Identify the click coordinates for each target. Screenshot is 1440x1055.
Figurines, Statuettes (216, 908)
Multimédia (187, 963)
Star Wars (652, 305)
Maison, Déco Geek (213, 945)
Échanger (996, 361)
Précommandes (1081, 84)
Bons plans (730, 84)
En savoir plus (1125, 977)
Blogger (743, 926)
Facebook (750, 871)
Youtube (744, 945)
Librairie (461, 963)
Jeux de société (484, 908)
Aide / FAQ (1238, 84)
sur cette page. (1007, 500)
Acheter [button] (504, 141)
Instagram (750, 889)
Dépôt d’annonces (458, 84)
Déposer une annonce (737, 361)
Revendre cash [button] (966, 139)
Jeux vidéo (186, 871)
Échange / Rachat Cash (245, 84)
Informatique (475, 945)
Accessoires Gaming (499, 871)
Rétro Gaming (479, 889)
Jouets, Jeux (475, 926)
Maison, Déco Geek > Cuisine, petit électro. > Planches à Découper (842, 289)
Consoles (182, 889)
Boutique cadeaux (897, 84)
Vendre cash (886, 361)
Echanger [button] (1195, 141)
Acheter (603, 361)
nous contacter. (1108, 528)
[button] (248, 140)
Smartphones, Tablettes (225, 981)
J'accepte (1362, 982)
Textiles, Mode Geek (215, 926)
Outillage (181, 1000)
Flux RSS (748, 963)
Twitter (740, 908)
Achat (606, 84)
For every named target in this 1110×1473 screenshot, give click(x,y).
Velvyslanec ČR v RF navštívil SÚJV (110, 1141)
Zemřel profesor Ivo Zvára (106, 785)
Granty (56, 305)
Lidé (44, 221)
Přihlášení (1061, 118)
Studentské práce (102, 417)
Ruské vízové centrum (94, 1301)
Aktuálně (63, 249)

━━━━━━━━━━━━━━━━━━━━━━━━━━━━━━

*Work to be completed*
Render all of the data above as a JSON list of strings, with one string per line and any blank lines omitted.

*Answer below*
[
  "Identify the click coordinates for each target. Screenshot is 1440x1055.",
  "Figurines, Statuettes (216, 908)",
  "Multimédia (187, 963)",
  "Star Wars (652, 305)",
  "Maison, Déco Geek (213, 945)",
  "Échanger (996, 361)",
  "Précommandes (1081, 84)",
  "Bons plans (730, 84)",
  "En savoir plus (1125, 977)",
  "Blogger (743, 926)",
  "Facebook (750, 871)",
  "Youtube (744, 945)",
  "Librairie (461, 963)",
  "Jeux de société (484, 908)",
  "Aide / FAQ (1238, 84)",
  "sur cette page. (1007, 500)",
  "Acheter [button] (504, 141)",
  "Instagram (750, 889)",
  "Dépôt d’annonces (458, 84)",
  "Déposer une annonce (737, 361)",
  "Revendre cash [button] (966, 139)",
  "Jeux vidéo (186, 871)",
  "Échange / Rachat Cash (245, 84)",
  "Informatique (475, 945)",
  "Accessoires Gaming (499, 871)",
  "Rétro Gaming (479, 889)",
  "Jouets, Jeux (475, 926)",
  "Maison, Déco Geek > Cuisine, petit électro. > Planches à Découper (842, 289)",
  "Consoles (182, 889)",
  "Boutique cadeaux (897, 84)",
  "Vendre cash (886, 361)",
  "Echanger [button] (1195, 141)",
  "Acheter (603, 361)",
  "nous contacter. (1108, 528)",
  "[button] (248, 140)",
  "Smartphones, Tablettes (225, 981)",
  "J'accepte (1362, 982)",
  "Textiles, Mode Geek (215, 926)",
  "Outillage (181, 1000)",
  "Flux RSS (748, 963)",
  "Twitter (740, 908)",
  "Achat (606, 84)",
  "For every named target in this 1110×1473 screenshot, give click(x,y).",
  "Velvyslanec ČR v RF navštívil SÚJV (110, 1141)",
  "Zemřel profesor Ivo Zvára (106, 785)",
  "Granty (56, 305)",
  "Lidé (44, 221)",
  "Přihlášení (1061, 118)",
  "Studentské práce (102, 417)",
  "Ruské vízové centrum (94, 1301)",
  "Aktuálně (63, 249)"
]